I know how difficult it is to set up a school. I have heard some commentators claiming that you were doing nothing by way of social work. I personally visited a correctional home you run at Dwarka, virtually a sub-city in Delhi.
I visited Asha Grih in the wake of the Nirbhaya case. In the gang rape case that shocked the nation, the worst offender was allegedly a teenaged boy. He came to Delhi at age 11 and grew up in the company of criminals.
The inmates of your home — over 40 — were all boys who could have become criminals like the boy who killed Nirbhaya. I spent time with them only to realise that they were all nice children. Saving them from the streets was a great service you were doing to the nation. I wrote a column on the project at that time.

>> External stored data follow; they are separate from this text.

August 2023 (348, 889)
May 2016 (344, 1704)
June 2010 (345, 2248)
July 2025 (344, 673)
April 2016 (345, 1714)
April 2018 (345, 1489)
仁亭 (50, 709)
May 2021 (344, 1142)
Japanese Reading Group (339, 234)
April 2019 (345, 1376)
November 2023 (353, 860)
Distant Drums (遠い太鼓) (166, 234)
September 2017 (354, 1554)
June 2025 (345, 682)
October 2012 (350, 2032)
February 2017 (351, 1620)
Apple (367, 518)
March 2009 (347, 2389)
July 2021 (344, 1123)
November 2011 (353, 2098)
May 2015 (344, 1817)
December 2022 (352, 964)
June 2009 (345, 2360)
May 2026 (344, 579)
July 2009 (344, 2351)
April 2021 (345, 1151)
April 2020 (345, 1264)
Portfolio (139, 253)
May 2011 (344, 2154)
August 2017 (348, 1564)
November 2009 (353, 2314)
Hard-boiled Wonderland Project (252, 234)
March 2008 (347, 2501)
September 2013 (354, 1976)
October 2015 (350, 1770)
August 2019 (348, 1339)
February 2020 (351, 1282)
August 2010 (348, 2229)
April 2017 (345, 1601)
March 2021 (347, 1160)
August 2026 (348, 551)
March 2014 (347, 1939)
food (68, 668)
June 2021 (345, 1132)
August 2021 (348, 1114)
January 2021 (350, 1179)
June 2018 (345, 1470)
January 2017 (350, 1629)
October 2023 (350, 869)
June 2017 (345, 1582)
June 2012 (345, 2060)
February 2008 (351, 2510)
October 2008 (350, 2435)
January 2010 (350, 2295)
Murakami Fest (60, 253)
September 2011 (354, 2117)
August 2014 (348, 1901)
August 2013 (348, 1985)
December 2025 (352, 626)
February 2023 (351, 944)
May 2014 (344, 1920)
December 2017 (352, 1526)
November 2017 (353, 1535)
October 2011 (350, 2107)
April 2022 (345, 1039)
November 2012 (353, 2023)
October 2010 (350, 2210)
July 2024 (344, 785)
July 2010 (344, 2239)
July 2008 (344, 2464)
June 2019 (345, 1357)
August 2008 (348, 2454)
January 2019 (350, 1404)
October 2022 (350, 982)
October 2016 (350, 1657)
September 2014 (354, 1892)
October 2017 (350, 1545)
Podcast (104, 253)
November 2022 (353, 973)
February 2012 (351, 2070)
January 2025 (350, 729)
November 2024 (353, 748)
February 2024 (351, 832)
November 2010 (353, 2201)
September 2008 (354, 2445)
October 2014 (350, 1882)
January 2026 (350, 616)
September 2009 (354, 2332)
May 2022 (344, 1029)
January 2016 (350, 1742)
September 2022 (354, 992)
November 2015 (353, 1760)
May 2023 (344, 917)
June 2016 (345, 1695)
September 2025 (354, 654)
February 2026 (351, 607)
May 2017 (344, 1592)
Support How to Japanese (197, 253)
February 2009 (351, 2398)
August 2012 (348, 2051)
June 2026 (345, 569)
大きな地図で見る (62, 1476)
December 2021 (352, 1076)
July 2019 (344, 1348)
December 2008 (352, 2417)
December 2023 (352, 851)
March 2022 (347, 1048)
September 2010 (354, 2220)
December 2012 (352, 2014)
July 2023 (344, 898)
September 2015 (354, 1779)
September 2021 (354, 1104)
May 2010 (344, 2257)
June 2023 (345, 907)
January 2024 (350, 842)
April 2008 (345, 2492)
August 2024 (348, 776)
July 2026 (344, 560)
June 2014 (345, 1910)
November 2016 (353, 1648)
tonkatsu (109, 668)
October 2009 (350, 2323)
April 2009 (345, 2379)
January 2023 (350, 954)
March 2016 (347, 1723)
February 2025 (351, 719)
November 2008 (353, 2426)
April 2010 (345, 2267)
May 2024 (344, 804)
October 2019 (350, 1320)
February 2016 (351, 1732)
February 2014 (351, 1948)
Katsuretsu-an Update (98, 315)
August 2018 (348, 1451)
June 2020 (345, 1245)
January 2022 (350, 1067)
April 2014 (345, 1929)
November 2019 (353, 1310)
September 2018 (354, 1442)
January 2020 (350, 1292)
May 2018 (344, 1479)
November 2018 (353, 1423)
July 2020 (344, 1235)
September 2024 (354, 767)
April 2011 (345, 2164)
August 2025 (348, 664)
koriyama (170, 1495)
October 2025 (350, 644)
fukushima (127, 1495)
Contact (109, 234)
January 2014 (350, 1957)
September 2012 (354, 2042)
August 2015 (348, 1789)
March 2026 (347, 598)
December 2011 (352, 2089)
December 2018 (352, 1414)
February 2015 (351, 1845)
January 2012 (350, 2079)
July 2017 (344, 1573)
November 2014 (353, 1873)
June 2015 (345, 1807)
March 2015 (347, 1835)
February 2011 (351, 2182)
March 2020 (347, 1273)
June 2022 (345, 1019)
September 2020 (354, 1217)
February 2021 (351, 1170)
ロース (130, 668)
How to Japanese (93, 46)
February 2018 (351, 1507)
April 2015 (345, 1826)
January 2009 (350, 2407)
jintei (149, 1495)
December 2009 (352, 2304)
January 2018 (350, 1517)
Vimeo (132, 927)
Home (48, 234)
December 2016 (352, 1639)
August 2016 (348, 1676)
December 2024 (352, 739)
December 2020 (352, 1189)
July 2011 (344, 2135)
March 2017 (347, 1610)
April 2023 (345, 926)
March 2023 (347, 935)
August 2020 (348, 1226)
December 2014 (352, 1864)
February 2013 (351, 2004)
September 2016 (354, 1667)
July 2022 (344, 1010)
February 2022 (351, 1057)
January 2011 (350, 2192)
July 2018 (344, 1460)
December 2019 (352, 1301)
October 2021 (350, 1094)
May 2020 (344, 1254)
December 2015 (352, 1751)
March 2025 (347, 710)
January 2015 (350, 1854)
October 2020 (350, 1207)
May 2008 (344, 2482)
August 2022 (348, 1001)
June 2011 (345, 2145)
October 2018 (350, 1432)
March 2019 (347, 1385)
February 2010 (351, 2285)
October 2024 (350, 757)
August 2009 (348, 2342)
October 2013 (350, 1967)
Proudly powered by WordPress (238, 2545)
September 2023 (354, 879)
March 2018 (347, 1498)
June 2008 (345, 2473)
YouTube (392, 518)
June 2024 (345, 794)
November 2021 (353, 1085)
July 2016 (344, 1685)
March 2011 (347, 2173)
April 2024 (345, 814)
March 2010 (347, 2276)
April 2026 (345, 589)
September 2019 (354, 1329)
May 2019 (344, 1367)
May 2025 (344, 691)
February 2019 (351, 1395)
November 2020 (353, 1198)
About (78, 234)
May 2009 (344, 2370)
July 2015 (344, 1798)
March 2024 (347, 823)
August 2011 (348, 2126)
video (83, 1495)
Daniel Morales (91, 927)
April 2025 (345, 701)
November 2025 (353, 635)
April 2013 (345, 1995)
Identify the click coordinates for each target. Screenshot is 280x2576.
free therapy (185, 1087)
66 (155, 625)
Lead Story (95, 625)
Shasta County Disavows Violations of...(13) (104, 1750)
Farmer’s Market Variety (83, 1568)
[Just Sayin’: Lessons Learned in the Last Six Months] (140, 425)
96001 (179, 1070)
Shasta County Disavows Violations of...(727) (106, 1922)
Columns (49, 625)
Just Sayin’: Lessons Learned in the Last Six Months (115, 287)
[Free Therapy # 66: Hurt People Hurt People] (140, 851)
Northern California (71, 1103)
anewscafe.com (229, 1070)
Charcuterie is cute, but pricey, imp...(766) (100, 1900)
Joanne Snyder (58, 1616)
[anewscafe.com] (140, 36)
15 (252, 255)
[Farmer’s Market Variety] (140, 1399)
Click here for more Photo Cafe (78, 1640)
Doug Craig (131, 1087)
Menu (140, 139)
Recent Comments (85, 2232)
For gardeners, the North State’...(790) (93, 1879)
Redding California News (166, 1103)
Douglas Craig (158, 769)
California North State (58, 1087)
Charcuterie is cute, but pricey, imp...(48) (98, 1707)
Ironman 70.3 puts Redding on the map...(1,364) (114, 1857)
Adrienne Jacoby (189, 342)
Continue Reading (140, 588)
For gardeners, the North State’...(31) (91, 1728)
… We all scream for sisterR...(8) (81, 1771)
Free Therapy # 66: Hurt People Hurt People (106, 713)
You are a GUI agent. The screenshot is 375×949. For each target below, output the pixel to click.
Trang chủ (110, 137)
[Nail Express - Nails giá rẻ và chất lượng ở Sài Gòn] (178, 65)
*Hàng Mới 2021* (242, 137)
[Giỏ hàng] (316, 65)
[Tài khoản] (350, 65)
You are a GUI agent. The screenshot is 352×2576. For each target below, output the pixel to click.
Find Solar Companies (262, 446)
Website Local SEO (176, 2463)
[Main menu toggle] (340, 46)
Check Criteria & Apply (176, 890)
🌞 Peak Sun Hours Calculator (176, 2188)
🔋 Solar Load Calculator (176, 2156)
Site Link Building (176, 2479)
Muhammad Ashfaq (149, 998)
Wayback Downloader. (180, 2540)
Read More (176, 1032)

I would be the last person to condemn anyone for I believe that nobody is beyond redemption. Nonetheless, you should realise that you have done a great disservice to the whole NGO sector. It did not show you in a good light when the income tax authorities found over Rs 16 crore in cash on your premises, including the dickey of a car parked in the basement of the hospital building.
I heard your justification that the government had frozen your accounts and the money was actually to pay the staff their salaries. You have to function within the system and if the system did not allow you to function, then you should have gone to the court and challenged it there.
You also say that if the money was deposited in the bank, 30 per cent would have gone as tax. Now, my question is, how do you get so much money? I know that the hospital could not have been yielding you so much profit. Nor could your educational institutions have, whatever may be the fees that you charge.
I remember someone close to you contacting me with a strange request. He wanted me to stop the publication of a report about your church in the Hindustan Times in Delhi. I was stunned. How could I stop a report when my job has been to publish reports?
In any case, I had left the HT many years earlier. I was curious. How did your man know in advance that a report about the church would appear in the paper. Your person was right. The story appeared on the day it was to appear. It was a story filed by a stringer in Canada.
Your man came to know about the impending report when the stringer contacted you for your comments. The story was about how you diverted a large sum of money meant for some projects in Kerala to another country. Do you know that money is a dangerous thing particularly when you have excess of it? That is why I say the Lord’s Prayer everyday.
In Delhi, we had a home worker from Bengal. She was a very nice person. Nice in the sense that she was hardworking and honest to the core. Leave a thousand rupees on the floor, she will pick it up and give it to you.
She had a daughter whom she would bring home once in a while. Then we heard that she had become a nurse-cum-nun in your church in Kerala. Her mother was happy that she had found a vocation. While I was admitted to your hospital, I saw a group of girls wearing Missionaries of Charity-like uniform and I looked for my acquaintance among them. She was not there. Recently, I was told that she is back in Delhi and is no longer getting any support from your church.
Once, I had a driver who belonged to your church in Delhi. This disproves the propaganda that your church does not have any members. In fact, I have reason to believe that your church is larger in terms of members than the Mar Thoma Church of which you were once a member.
There is, however, a fundamental difference between your church and the MT Church. While the latter is run with the money contributed by its own members, you have to pay for everything from the upkeep of your churches to the payment of salaries to the clergy and even the laity.
The Bible tells the story of how a mansion was built without an adequate foundation and how it was swept off by the wind. I wish you had been more careful and had functioned within the limits of the laws of the land, even if you were just called Dr Yohannan or Pastor Yohannan, and not Moran Mor Athanasius Yohan Metropolitan!